Return the records below word for word, omitting the pictures.

##### Extracted information #####

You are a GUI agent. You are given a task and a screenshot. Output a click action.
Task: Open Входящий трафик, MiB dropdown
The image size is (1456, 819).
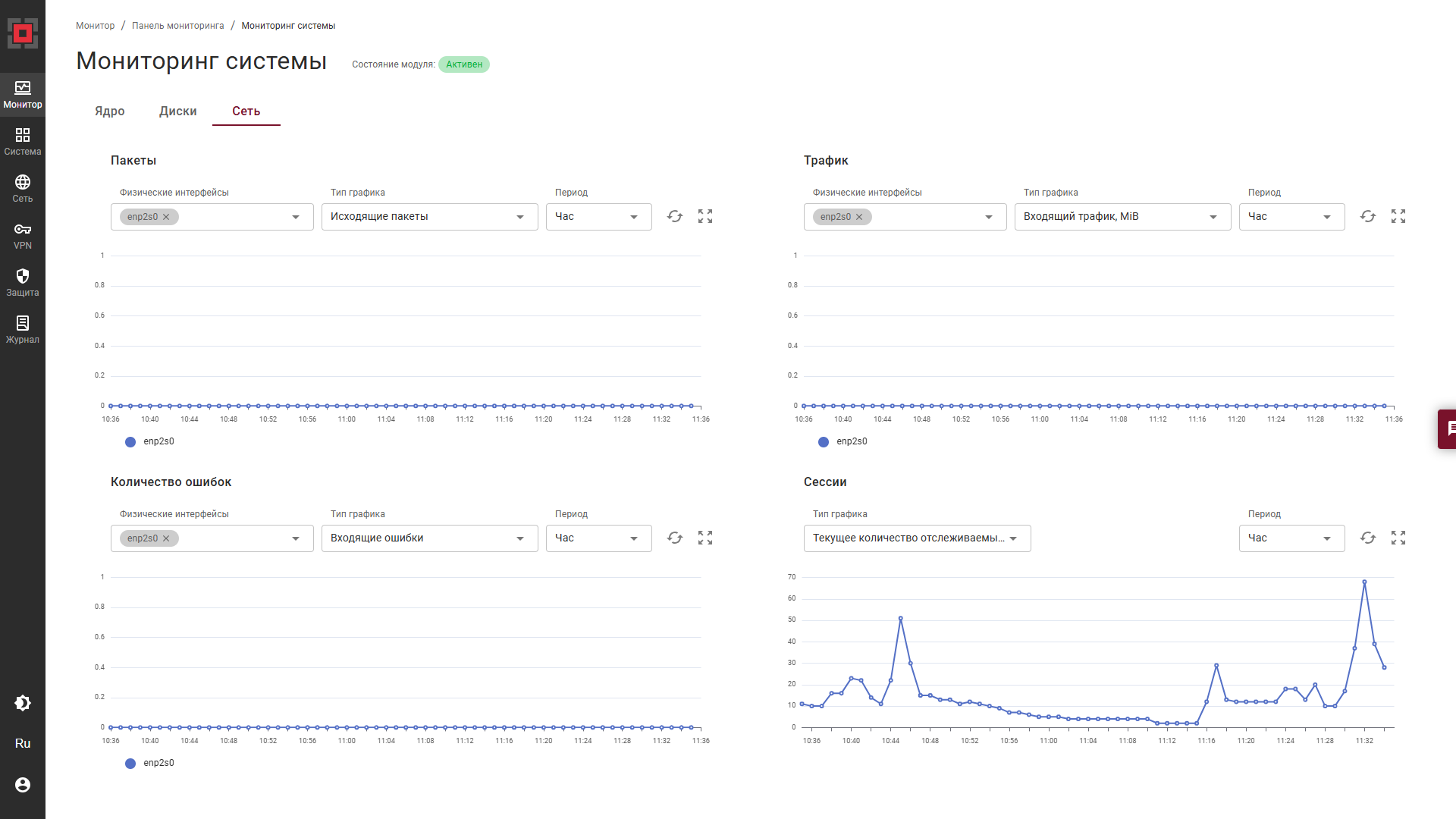tap(1122, 217)
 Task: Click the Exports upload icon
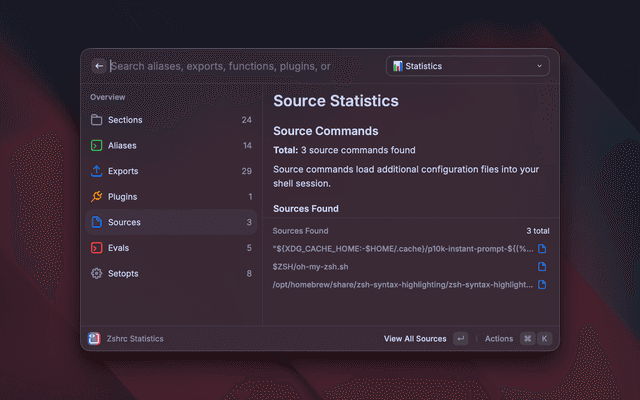pos(97,171)
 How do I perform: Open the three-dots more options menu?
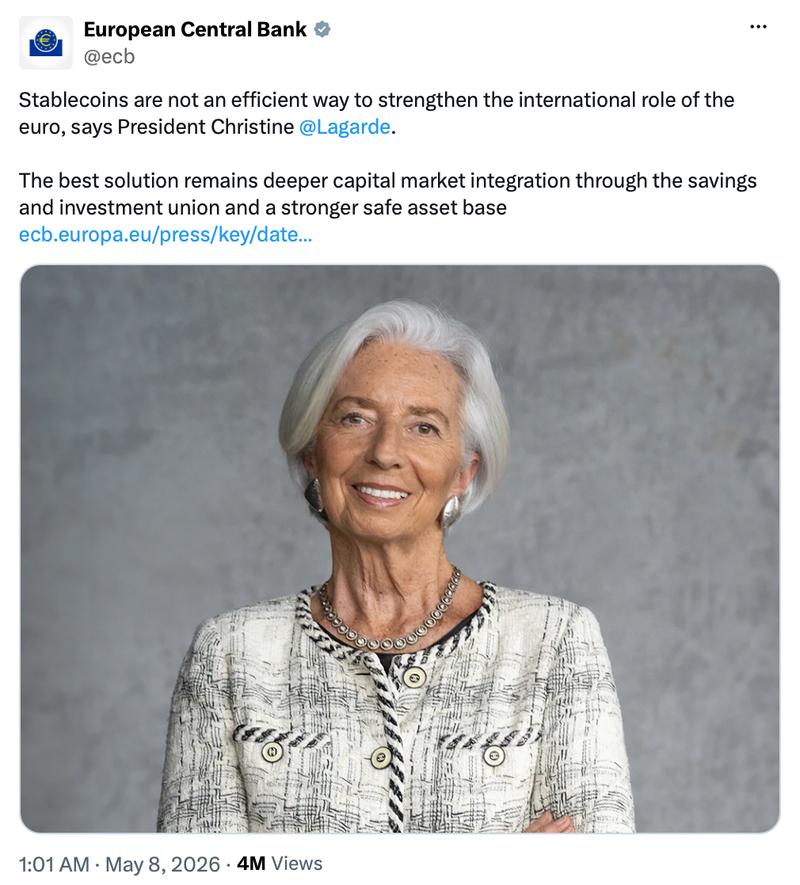pyautogui.click(x=758, y=27)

#####

● The reply
You are a GUI agent. You are given a task and a screenshot. Output a click action.
Task: Open Входящий трафик, MiB dropdown
The image size is (1456, 819).
tap(1122, 217)
 Task: Click the Exports upload icon
pos(97,171)
 How do I perform: Open the three-dots more options menu?
pyautogui.click(x=758, y=27)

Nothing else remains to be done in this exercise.